The end of a fairytale3rd March 2017
Posted by Jim Orson, NIAB TAG and BCPC Board of Management 3 March 2017
I was just starting to write this blog when news came through that Claudio Ranieri had been sacked. Last year, against all odds (well, 5,000 to1), he led Leicester City to the Premier League title. His sacking is indeed the end of a fairytale.
Talking of fairytales, our national press have recently published articles on why UK farming will prosper without subsidies. They all quote the successful adaptation of NZ agriculture to a life without subsidies over the last 30 years. There are some elements of these articles with which I agree but others have a fairytale aspect about them.
There were bankruptcies in NZ when subsidies were first removed in the mid-1980s. Farmers who lost their businesses fell into two camps; those who lived the lifestyle but did not run a business and those really good farmers, especially younger farmers, who had invested heavily. Interest rates soared into the twenties at around the same time as subsidies were removed and there was no way out.
When I first visited NZ around 20 years ago, I was struck by the low level of capital investment in the less productive areas of the business, particularly in and around the farmstead i.e. no posh farmyards, farm tracks, grain storage and barns. However, there was investment going on in productive areas of the business, particularly irrigation. Farmers’ cars tended to be second-hand from Japan (who also drive on the left). Most farmers’ wives were in full time employment and/or heavily involved in the business. This was a vestige from the time when subsidies were first removed and a second income was often essential to keep the business ticking over.
NZ has some climate and market advantages. The main arable area is the Canterbury Plains located to the west and south of Christchurch in the South Island. Here average monthly temperatures are higher than those in East Anglia except for the mid and late summer months. In addition, solar radiation is higher in NZ. This means that crop growth is potentially higher on the Canterbury Plains than in East Anglia, particularly in their autumn, winter and spring. The longer growing season in much of NZ particularly benefits grass production and we all know how they have exploited this to their advantage.

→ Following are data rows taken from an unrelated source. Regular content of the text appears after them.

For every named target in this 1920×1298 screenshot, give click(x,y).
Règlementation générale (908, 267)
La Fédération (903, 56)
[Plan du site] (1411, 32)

Average rainfall during the summer months on the Canterbury Plains is a little lower than here in Cambridge. Hence, things can get a bit dry in their summers, significantly limiting their higher potential yields. Many in NZ have overcome this by installing irrigation over the last thirty years or so, not only for arable production but also for grass. Initially there was little restriction in getting a licence for irrigation but things have tightened up significantly over the last 15 years and access to water is getting progressively more problematic. I would like to suggest that the extensive use of irrigation, with cheaper water, has been the major contributor to the increase in NZ productivity that our national press quote and laud. Unfortunately, such an extensive use of irrigation with relatively cheap water is not available to the UK grower.
On the Canterbury Plains it is not unusual for wheat to receive 100mm-125mm of irrigation a year. The average response is approaching 4 t/ha. The irrigation of wheat is not only a reflection of the cost of water but also the higher potential yields on the Canterbury Plains and that their wheat prices are higher. This is because NZ does not export cereals and so the price of any competing imported wheat has to include the transport costs to what is an isolated part of the world. This provides an advantage to the NZ grower of at least £10/t over world prices. The wheat price is currently around £170/t in NZ.
It is worth pointing out that wheat is often a break crop on the Canterbury Plains. Over the last 30 years NZ has done a great job in building up its herbage and clover seed production. In addition, irrigation has been a significant factor in enabling the establishment of a very significant area devoted to the production of small seeds for export, such as those for horticultural and forage crops. This diversity in cropping has enabled NZ farmers to continue to employ sensible rotations. Over the same period the herbage seed area in the UK has declined significantly and we are only now rediscovering the benefits of rotations.
An issue widely mentioned in our national press is that, without subsidies, our arable input costs, such as seeds, fertilisers and sprays, will go down. This may be a fairytale because, overall, these input costs are equivalent to those in NZ and have been throughout the time I have been visiting that country. Surprisingly, if anything, seed prices tend to be higher in NZ. Some NZ farmers say that their farm machinery costs more than ours but others disagree. This apparent contradiction may be partly due to the swings in exchange rates. Land costs appear to be approximately the same but there are few short term tenancy agreements in NZ.
Another fairytale element of the articles in our national press is the comment that UK farmers have not been keen to adopt new technology over the last thirty years because they have somehow been featherbedded. This, in my opinion, is a contemptuous slur. For instance, the rapid increase in the yields of NZ wheat over the last twenty years has been due to them adopting approaches that were established in the UK in the 1980s.
It is clear that NZ agriculture has not only survived the loss of subsidies but has emerged as a dynamic industry. Their arable industry has done this by exploiting their natural advantages, developing overseas markets and, sometimes, learning from others. I believe that our own industry is equally dynamic and hope that identifying and exploiting its natural advantages and expanding its market opportunities is sufficient for it to thrive in the future. A much more informative document on the impact of the removal of subsidies on NZ agriculture can be obtained by typing ‘farm subsidy reform dividends by Ralph Lattimore’ into your browser.